Le grand frère, nouvelle version

« Je ne veux pas sim­pli­fier les choses car les nations d’Eu­rope orien­tale ont, elles aus­si, reçu un héri­tage dif­fi­cile. Pre­nons, par exemple, les rela­tions entre la Rus­sie et la Pologne. Des siècles durant, elles ont été com­pli­quées par la lutte entre les classes diri­geantes des deux pays. Rois et tsars pous­saient, qui les Polo­nais à com­battre les Russes, qui les Russes à com­battre les Polo­nais. Toutes ces guerres, cette vio­lence et ces inva­sions ont empoi­son­né l’âme des deux peuples et sus­ci­té une ani­mo­si­té réci­proque. » (Ibid, p. 278.)

« Le peuple russe, tout au long de son his­toire, a appor­té la preuve écla­tante de son inter­na­tio­na­lisme, de son res­pect et de sa bonne volon­té vis-à-vis des autres peuples. » (Ibid, p. 169.)

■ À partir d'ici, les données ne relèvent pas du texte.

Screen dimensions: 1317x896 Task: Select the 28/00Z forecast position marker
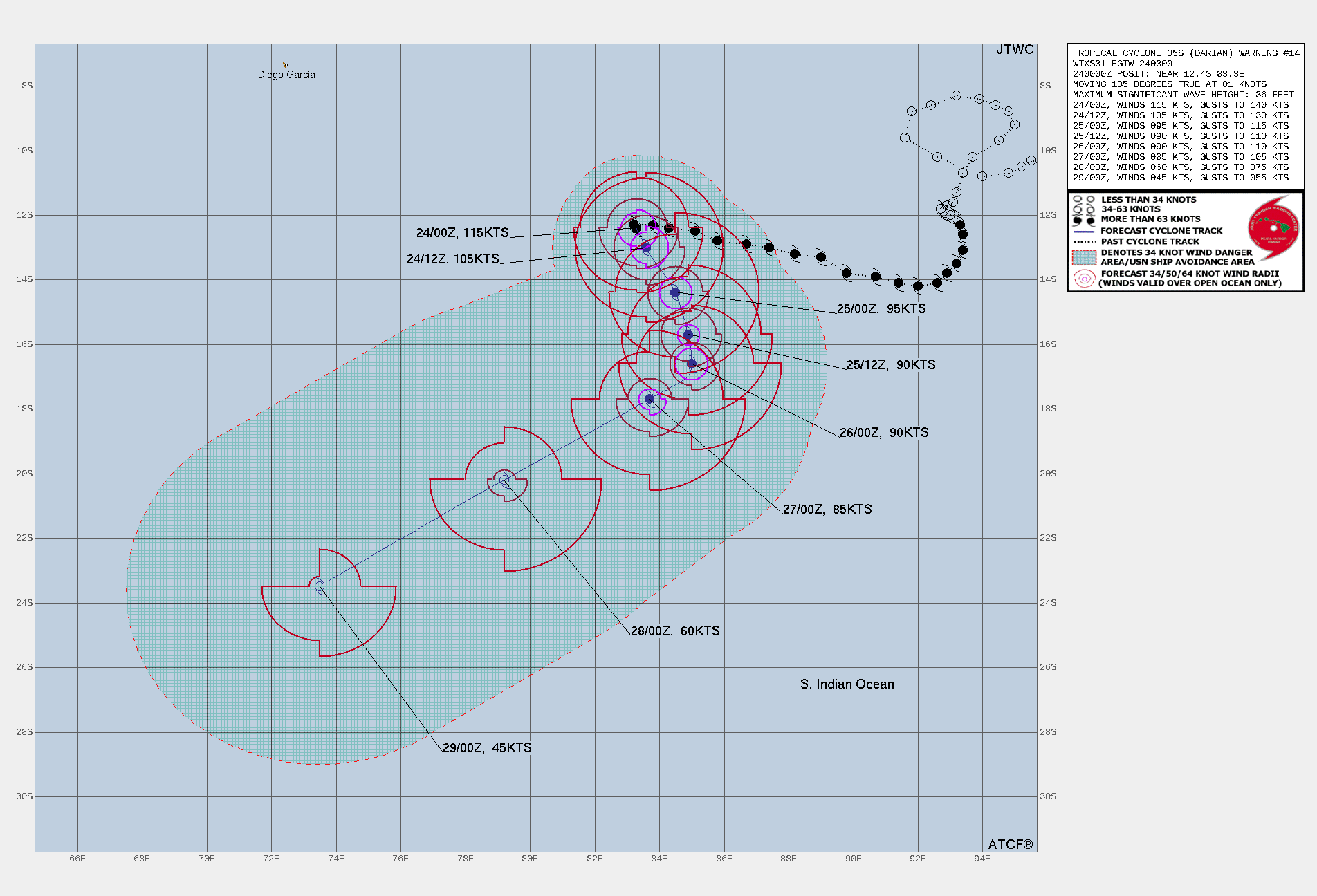(504, 480)
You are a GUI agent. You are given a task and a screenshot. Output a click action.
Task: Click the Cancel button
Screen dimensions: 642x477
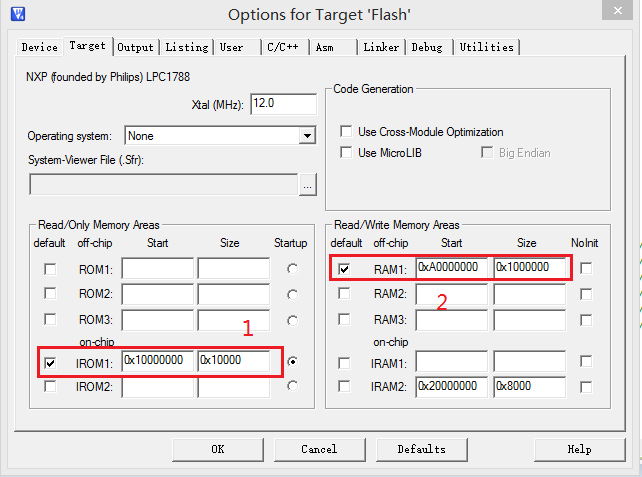pos(319,449)
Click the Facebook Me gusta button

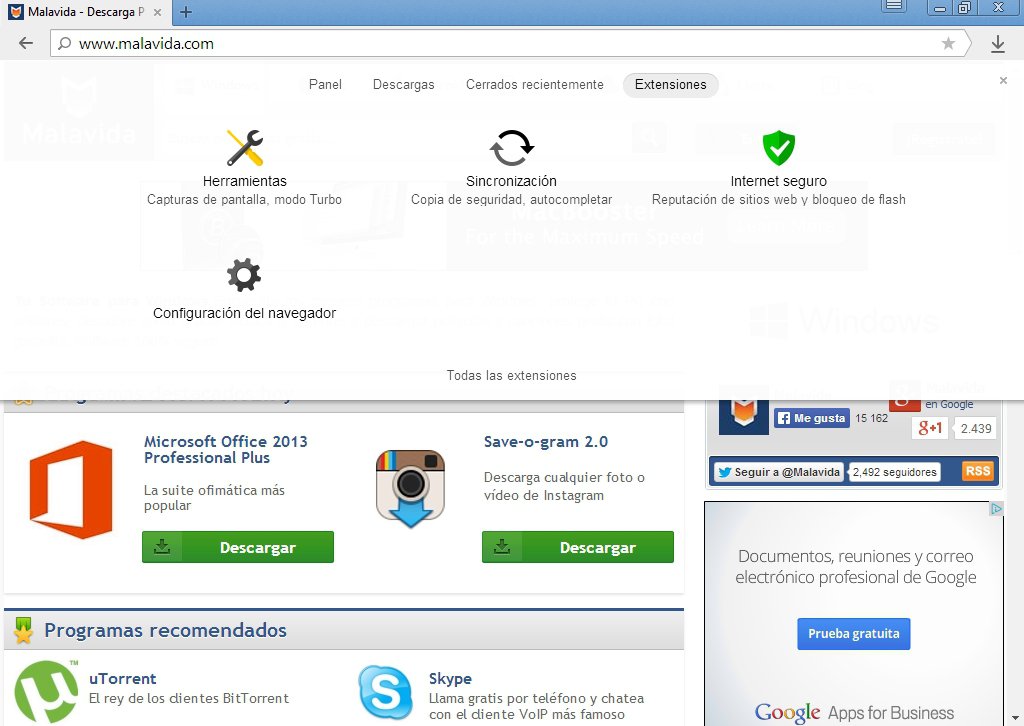click(x=812, y=418)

« Le socia­lisme a tra­ver­sé des phases de déve­lop­pe­ment com­pli­quées. Dans les pre­mières décen­nies d’a­près-guerre, l’U­nion sovié­tique avait seule l’ex­pé­rience d’é­di­fi­ca­tion d’une socié­té nou­velle. Elle devait donc être res­pon­sable de tout ce qui arri­vait, en bien ou en mal. Le carac­tère de ses rela­tions éco­no­miques avec les autres pays socia­listes se confor­mait à cette même ligne : ces rela­tions se déve­lop­paient en repo­sant essen­tiel­le­ment sur la four­ni­ture par l’U­nion sovié­tique de matières pre­mières et de com­bus­tible, et sur l’aide qu’elle appor­tait à la créa­tion des indus­tries de base. Dans le domaine de l’é­di­fi­ca­tion de l’É­tat, éga­le­ment, les États socia­listes frères s’ap­puyaient lar­ge­ment sur l’exemple sovié­tique. Dans une cer­taine mesure, c’é­tait inévi­table. Les asser­tions concer­nant le carac­tère impo­sé du “modèle sovié­tique” déforment cette néces­si­té objec­tive de l’é­poque. L’ex­pé­rience et l’aide du pre­mier État socia­liste ont dans l’en­semble favo­ri­sé les efforts des autres pays pour bâtir une nou­velle société.

» Mais ce ne fut pas sans pertes, pas­sa­ble­ment sérieuses au demeu­rant. Tirant par­ti de l’ex­pé­rience sovié­tique, cer­tains pays en vinrent à oublier leurs propres spé­ci­fi­ci­tés. » (Ibid, pp. 232 – 233.)